─── Source data

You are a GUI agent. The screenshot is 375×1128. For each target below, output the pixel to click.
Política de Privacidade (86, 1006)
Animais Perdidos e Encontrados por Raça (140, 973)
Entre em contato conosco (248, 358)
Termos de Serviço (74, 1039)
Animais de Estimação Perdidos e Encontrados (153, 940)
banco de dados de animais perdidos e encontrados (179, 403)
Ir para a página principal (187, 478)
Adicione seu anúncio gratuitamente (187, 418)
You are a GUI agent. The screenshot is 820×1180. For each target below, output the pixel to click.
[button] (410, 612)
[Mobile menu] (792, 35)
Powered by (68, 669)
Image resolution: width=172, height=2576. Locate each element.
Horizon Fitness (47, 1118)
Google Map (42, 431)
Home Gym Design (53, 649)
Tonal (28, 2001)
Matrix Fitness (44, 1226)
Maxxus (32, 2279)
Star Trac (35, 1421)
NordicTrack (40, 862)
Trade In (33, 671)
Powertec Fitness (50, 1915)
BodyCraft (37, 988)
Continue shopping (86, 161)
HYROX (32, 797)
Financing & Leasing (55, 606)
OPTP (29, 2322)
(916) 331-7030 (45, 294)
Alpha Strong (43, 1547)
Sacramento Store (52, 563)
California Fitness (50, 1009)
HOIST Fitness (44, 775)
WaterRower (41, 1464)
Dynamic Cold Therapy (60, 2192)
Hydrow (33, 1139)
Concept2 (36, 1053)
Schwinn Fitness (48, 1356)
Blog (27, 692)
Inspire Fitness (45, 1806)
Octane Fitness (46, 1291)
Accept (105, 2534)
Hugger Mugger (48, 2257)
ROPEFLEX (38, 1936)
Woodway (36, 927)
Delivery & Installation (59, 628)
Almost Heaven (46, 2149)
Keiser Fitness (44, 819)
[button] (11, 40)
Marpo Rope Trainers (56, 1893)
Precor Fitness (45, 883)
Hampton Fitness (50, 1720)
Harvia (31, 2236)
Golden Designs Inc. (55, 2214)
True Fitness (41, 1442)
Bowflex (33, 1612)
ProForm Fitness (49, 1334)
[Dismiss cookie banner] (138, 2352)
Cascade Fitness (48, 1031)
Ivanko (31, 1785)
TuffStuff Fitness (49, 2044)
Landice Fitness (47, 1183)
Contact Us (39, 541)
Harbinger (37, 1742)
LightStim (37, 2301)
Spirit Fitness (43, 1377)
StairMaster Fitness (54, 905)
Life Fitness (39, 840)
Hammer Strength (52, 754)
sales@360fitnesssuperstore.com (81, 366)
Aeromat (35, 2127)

──────

Using the records above, please retype only the run of lines from the line holding "Harbinger (37, 1742)" through the last line, both ends included.

Answer to this exercise:
Harbinger (37, 1742)
LightStim (37, 2301)
Spirit Fitness (43, 1377)
StairMaster Fitness (54, 905)
Life Fitness (39, 840)
Hammer Strength (52, 754)
sales@360fitnesssuperstore.com (81, 366)
Aeromat (35, 2127)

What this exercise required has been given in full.